--- start of Document excerpt ---

H.R. Giger's Sublime Nightmares

Doc profiles the late surrealist artist

It's the most famous piece of modern horror art: Necronom IV by H.R. Giger. The spindly, eyeless creature became the defining image of the surrealist artist's career: sinister yet sensual, the epitome of the ethos that became known as biomechanical. It haunted a million dreams as the inspiration for the titular creature in Ridley Scott's Alien. Yet Belinda Sallin, director of documentary Dark Star: H.R. Giger's World, refutes the idea that the creature is monstrous. Like much of Giger's work, it is too elegant, too mournful, to be written off as simply a beast. "Monster?" she wrote from Europe. "Are these the hands of a monster?"

For Sallin, the provocative and pioneering Giger is the dark star. She first found herself in his orbit in the early Nineties, when she met his partner and assistant, Sandra Beretta. But it wasn't until 2011 that she finally met the man himself, and that meeting convinced her that he needed to be the subject of her next documentary. Yet the artist was clearly in failing health, and that shadow hung over the production. Sallin said, "We all knew there was only this one take, no retakes, no discussion, no direction."

Giger's work has been called morbid, making it all the more poignant that he was so close to his own demise. Sallin said, "I often felt a kind of finality sneaking up on me while we were shooting. For instance, when we were up on the Alp Foppa, somehow I just knew it would be the last time H.R. would return to that place of his childhood."

Wheezing and waning, Giger is shown as a man of few words, but the silence was not a byproduct of his failing health. He was just like that. Sallin said, "He never liked speaking about his artwork. He joked once that he never would've gotten very far on his ability to talk alone. Upon meeting him, I immediately accepted the fact that the word wasn't his medium and that I'd have to use other ways and means to realize the film."

--- end of Document excerpt ---
--- start of Data section ---

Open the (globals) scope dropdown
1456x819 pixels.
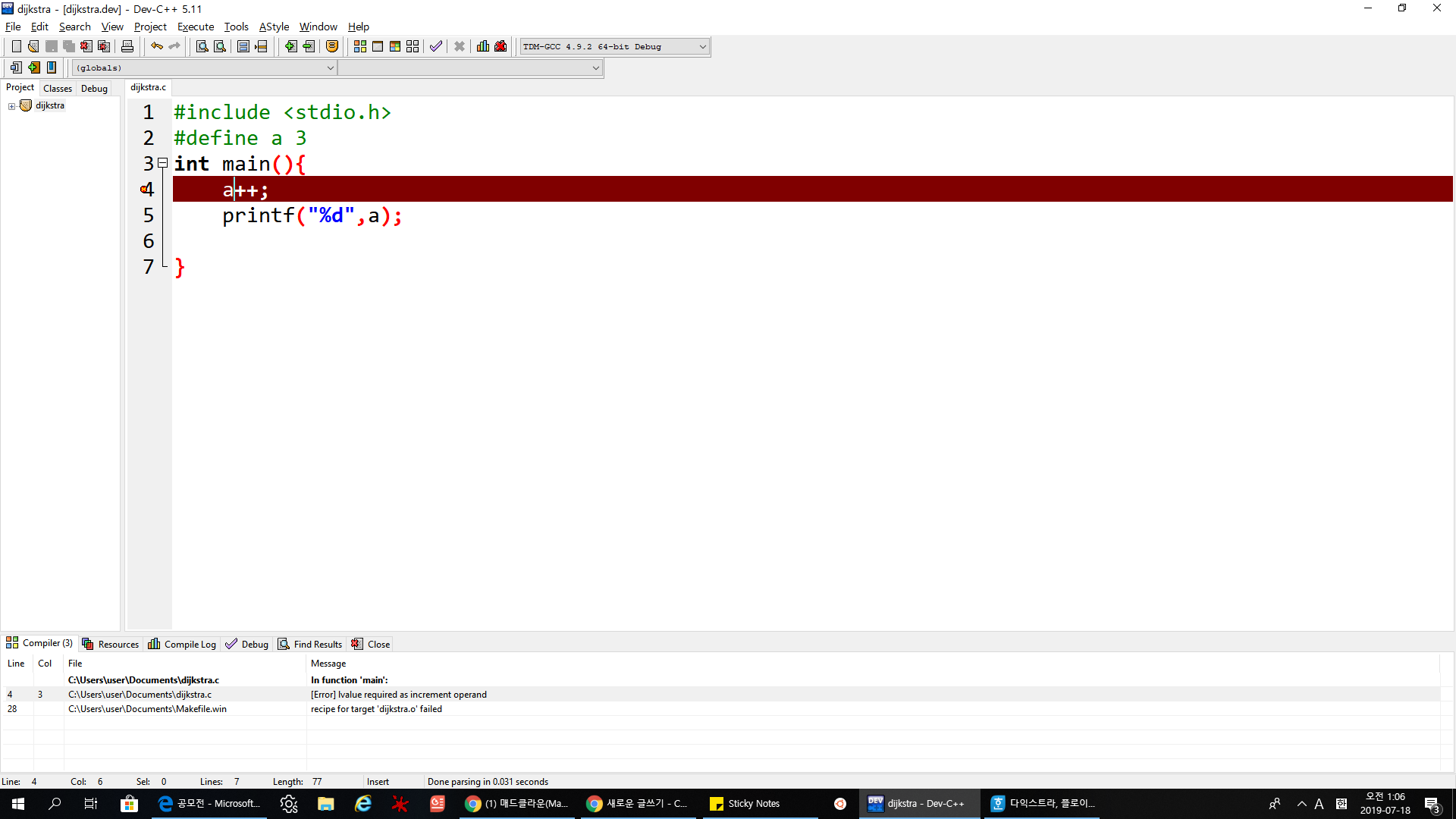click(x=330, y=67)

--- end of Data section ---

Written exercise: In the article about the Giger documentary, in what year did Belinda Sallin first meet H.R. Giger himself?

Final result: 2011